[Requirement]: Express everything from the start of the source rows down to the line containing "point(58,136)" as a two-column CSV with the headers "instruction" and "target". Each row becomes one CSV line, with its text and its answer each in a single quoted field, line breaks turned into spaces, and the pictures left out.

Source rows
- - - - - - -

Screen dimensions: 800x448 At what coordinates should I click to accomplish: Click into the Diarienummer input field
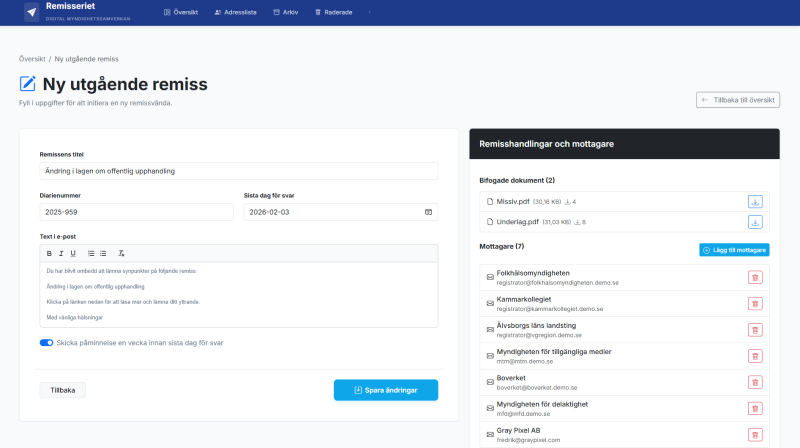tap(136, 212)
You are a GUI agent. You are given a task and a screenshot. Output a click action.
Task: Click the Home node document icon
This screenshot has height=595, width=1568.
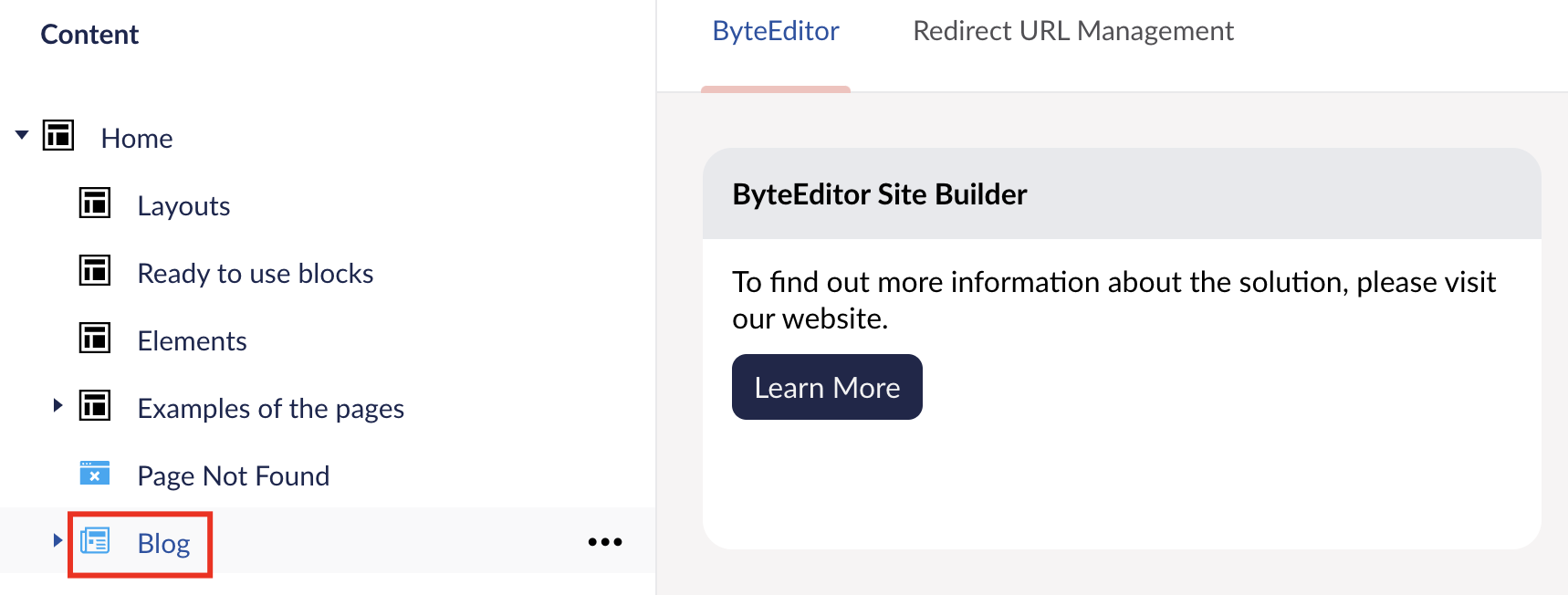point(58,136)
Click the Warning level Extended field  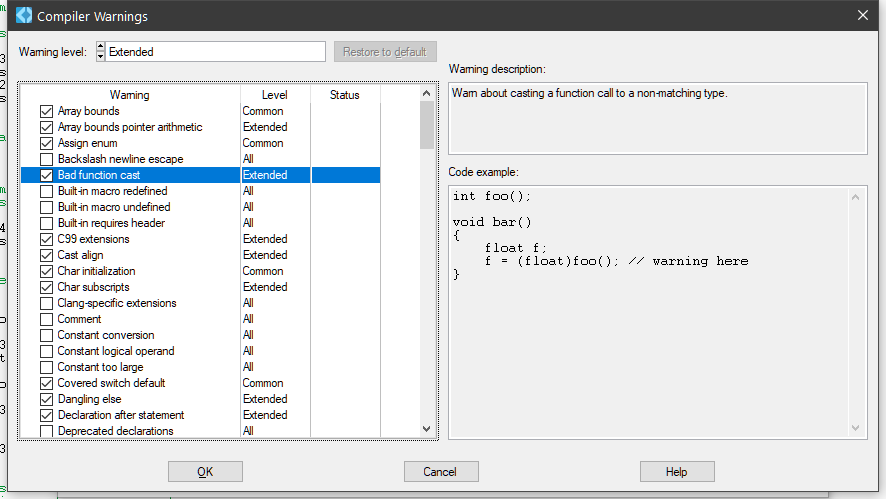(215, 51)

- - - - - - -

[Final result]:
instruction,target
"Screen dimensions: 800x448 At what coordinates should I click to accomplish: Click into the Diarienummer input field","tap(136, 212)"
"You are a GUI agent. You are given a task and a screenshot. Output a click action. Task: Click the Home node document icon This screenshot has height=595, width=1568.","point(58,136)"